2 de março de 2012

Pedaços de amor em manchas de lágrimas sobre o papel amassado.

Deixo-lhe, aqui, os meus sinceros carinhos. Os agradecimentos tomei a liberdade de guardar para mim, afinal, foi tudo uma troca muito justa. Nosso amor foi uma troca muito justa. Mas uma troca. E o amor, principalmente, deveria ser uma daquelas coisas em que fazemos sem esperar qualquer reciprocidade. Incondicionalmente, exatamente como o amor deveria ser tratado. E nós, em toda nossa insignificância de ser, ou não, humano, tratamos o amor como um cumprimento. Só se dá amor quando se recebe. E como bons seres-humanos que somos, em toda essa brincadeira de quem deseja o bom dia primeiro, acabamos tendo um péssimo dia e nenhum amor para suspirar por. Nenhum beijinho de boa noite, nenhuma declaração de amor, por mais clichê que fosse. Nenhum sinal de carinho, de carícias, de afeto, de existência. De que ali já houvera amor. De existência de nós. Junto com os carinhos, fui ousada o suficiente para deixar-lhe alguns beijos de despedida. Espero que goste, sabe que batom em meus lábios me aterroriza. Valorize este pedaço de papel com manchas vermelhas, pois jamais verá parecido ou de verdade. Confesso-lhe que sinto falta dos teus beijos distribuídos por cada parte de mim. Saudade. Não se preocupe, não dói tanto, forçou-me a aprender a conviver com ela. Neste pedaço de papel rasgado e pouco amassado, peço-lhe que não me procure. Sei que lembrarás de mim quando for se deitar, pensará em alguém para cantar-lhe cantigas de ninar em seu ouvido e não encontrará ninguém além de mim. Tocará o telefone, mas desistirá. Sei que irá sonhar com nossas noites de amor e acordará sorrindo. Esperará por qualquer sinal que venha de mim, mas nada virá. Eu não irei. Sinto-me perdida escrevendo-te e mais ainda sem ter-te aqui. Sinto-me em um enorme campo escuro, gélido e completamente ausente de você e de qualquer outra pessoa que seja. Sinto-me só mesmo em meio a milhões de pessoas. Sinto-me só pois não o sinto. Não o sentindo, não o tenho, não o pertenço. Mas o amo. Sinto-me em paz quando te penso comigo, quando repenso em você e trepenso em nós. Sinto-me triste quando procuro mas não o encontro, sei que não estás por aqui. Amor tem isso de esperança em excesso, de que é a última que morre. Tenho boas novas, o amor tem outro nome. Adivinhe só, pois não me atrevo a dizê-lo. E o amor, tendo o nome que tem, não poderia permanecer em nós.
Deixo-lhe, aqui, neste pedaço de papel manchado com batom vermelho, amassado, rasgado e com vestígios de um choro breve, meu sincero amor por você.

Meu desamor,
que é o que está por vir,
deixo para escrever-te outra hora.

Não volte, não procure. Amo-te, mas não te gosto.
Não telefone, não venha até mim.
Amo-te, gosto-te mas não o quero.

Amo, gosto e quero e tudo o que disser sobre ir-embora-para-nunca-mais esqueça.
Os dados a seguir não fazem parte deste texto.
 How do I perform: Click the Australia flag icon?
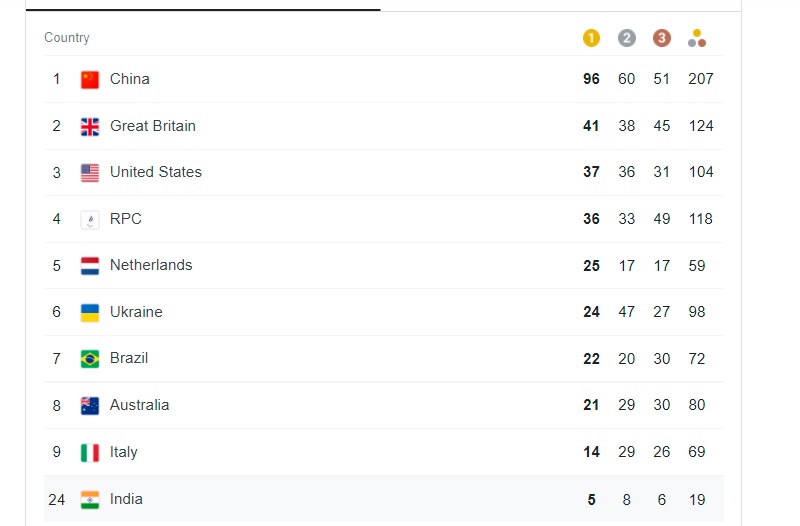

Apareça pela manhã, farei um café bem doce para você. Não bata na porta, não toque a campainha. Acorde-me em minha nossa cama. Beije-me a testa, os lábios, o rosto. Tome café comigo e sirva-me um pouco de amor eterno. Não sei se há, mas você pode trazer quando vier.

Não se atrase, estarei sonhando com você.